As can be seen from the data in Table 1, the complex antibacterial agent prepared by the invention has good antibacterial performance, and under the condition that the addition amount is 0.5%, the antibacterial rate of the complex antibacterial agent on escherichia coli, staphylococcus aureus and candida albicans can reach more than 99.5%, and the silver loading is high.

The foregoing shows and describes the general principles and broad features of the present invention and advantages thereof. It will be understood by those skilled in the art that the present invention is not limited to the embodiments described above, which are described in the specification and illustrated only to illustrate the principle of the present invention, but that various changes and modifications may be made therein without departing from the spirit and scope of the present invention, which fall within the scope of the invention as claimed. The scope of the invention is defined by the appended claims and equivalents thereof.

Claims (6)

1. A preparation process of an inorganic-organic compound complex antibacterial agent is characterized by comprising the following process steps:

(1) dissolving soluble silver salt in deionized water to obtain a solution I;

(2) dissolving 3-cyanopyridone in deionized water to obtain a solution II;

(3) heating and stirring the solution I, then dropwise adding the solution II, continuing heating after dropwise adding is finished, and carrying out heat preservation reaction in a reflux state to obtain a solution III;

(4) dispersing montmorillonite into the solution III, placing the obtained mixture into a reaction kettle for hydrothermal reaction, cooling, performing solid-liquid separation, and performing vacuum drying on the obtained solid to obtain a complex antibacterial agent;

the soluble silver salt is one of silver nitrate and silver acetate;

the molar ratio of the soluble silver salt to the 3-cyanopyridone is 1: 1;

the dosage of the montmorillonite is 3-10 times of the total mass of the soluble silver salt and the 3-cyanopyridone;

the reaction temperature of the hydrothermal reaction is 120-180 ℃, the reaction pressure is 3-12MPa, and the reaction time is 2-8 h.

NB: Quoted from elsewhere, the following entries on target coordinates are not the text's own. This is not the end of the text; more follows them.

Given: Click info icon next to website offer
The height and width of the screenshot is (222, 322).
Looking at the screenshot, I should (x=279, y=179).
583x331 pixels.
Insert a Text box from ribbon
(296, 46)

2. The process for producing an inorganic-organic complex antibacterial agent according to claim 1, characterized in that: the purity of the montmorillonite is more than or equal to 99%.

3. The process for producing an inorganic-organic complex antibacterial agent according to claim 1, characterized in that: the temperature of the vacuum drying is 60-90 ℃.

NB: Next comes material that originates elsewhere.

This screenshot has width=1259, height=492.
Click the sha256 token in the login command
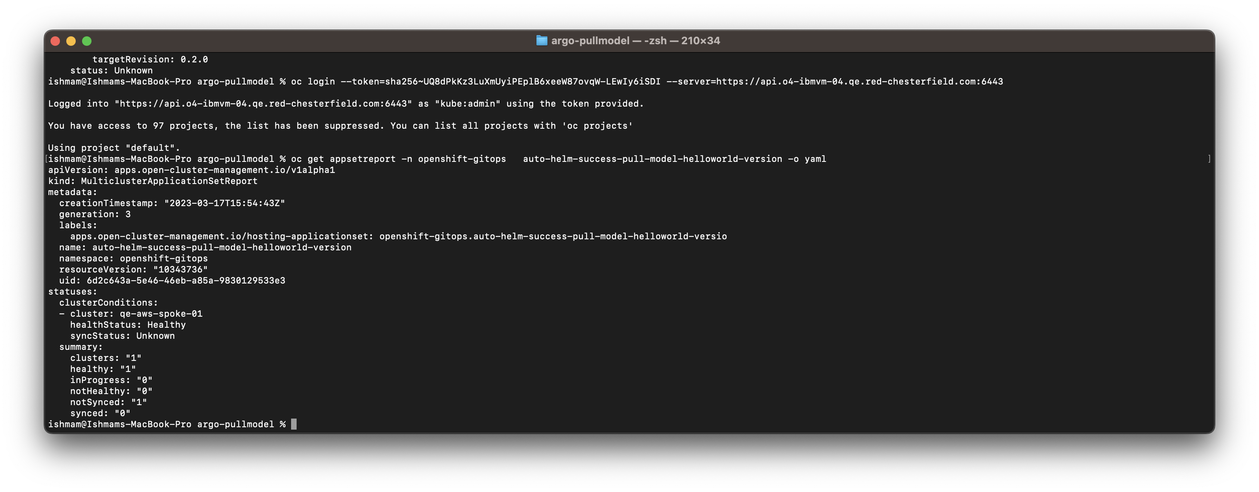click(522, 82)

4. The process for producing an inorganic-organic complex antibacterial agent according to claim 1, characterized in that: the soluble silver salt is dissolved at normal temperature or heated.

5. The process for producing an inorganic-organic complex antibacterial agent according to claim 1, characterized in that: the dissolving condition of the 3-cyanopyridone is normal temperature dissolving or heating dissolving.

6. The process for producing an inorganic-organic complex antibacterial agent according to claim 1, characterized in that: the heating and stirring temperature of the solution I is 50-70 ℃.